Excerpted text:
>>
Machine Learning and Optimization
Abstract
Many large scale machine learning problems are formulated as optimization
problems, in which some measure of error or loss is to be minimized over
a suitable training corpus. Real problems have too many data points
to fit in a single computer. Hence the data and/or computation must
be distributed over a network of computers. Often the only practical
methods for extremely large problems are so-called splitting methods, but
their convergence properties are extremely variable: sometimes very fast,
sometimes very slow, in ways that can be hard to predict. The goal of
this project is to gain a better understanding of the convergence behavior
and to use this understanding to construct accelerated algorithms with
more consistent convergence properties. This will allow the application
of machine learning techniques to a much wider class of problems.
Methods
Splitting methods (or more precisely alternating direction methods)
<<
Dataset excerpt:
>>
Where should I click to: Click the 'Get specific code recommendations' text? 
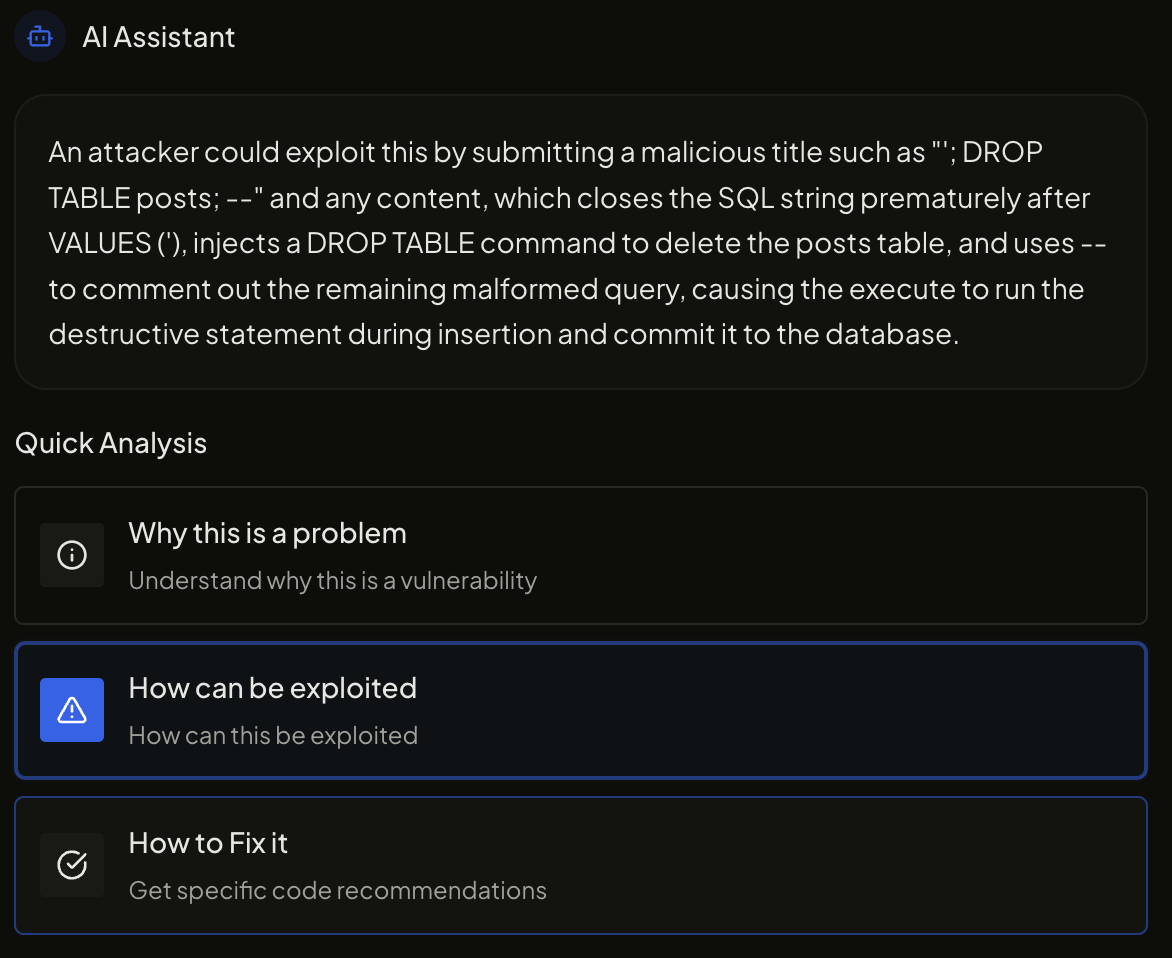[x=337, y=890]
<<
Request 1:
Write out the machine learning and optimization text from "Machine Learning and" up to and including "class of problems.".
Request 2:
Continue the machine learning and optimization text from the point where it stops.

Task response 1:
Machine Learning and Optimization
Abstract
Many large scale machine learning problems are formulated as optimization
problems, in which some measure of error or loss is to be minimized over
a suitable training corpus. Real problems have too many data points
to fit in a single computer. Hence the data and/or computation must
be distributed over a network of computers. Often the only practical
methods for extremely large problems are so-called splitting methods, but
their convergence properties are extremely variable: sometimes very fast,
sometimes very slow, in ways that can be hard to predict. The goal of
this project is to gain a better understanding of the convergence behavior
and to use this understanding to construct accelerated algorithms with
more consistent convergence properties. This will allow the application
of machine learning techniques to a much wider class of problems.

Task response 2:
are based on the idea that a general convex optimization problem can
be split into two or more parts, each of which can be solved much more
easily compared to the problem as a whole. The methods cycle through
all the variables in turn, optimizing over each subset of variables
leaving the rest fixed. The proposed work builds on a preliminary
analysis of a simple model problem using the eigen-structure of certain
matrix operators. The project is devoted to extending this analysis
to more general problems, as well as developing faster solvers using
well-established computational technologies for the matrix eigenvalue
problem. Success will be measured in terms of the generality of the
theory developed and the improvements in the observed convergence behavior
on real problems.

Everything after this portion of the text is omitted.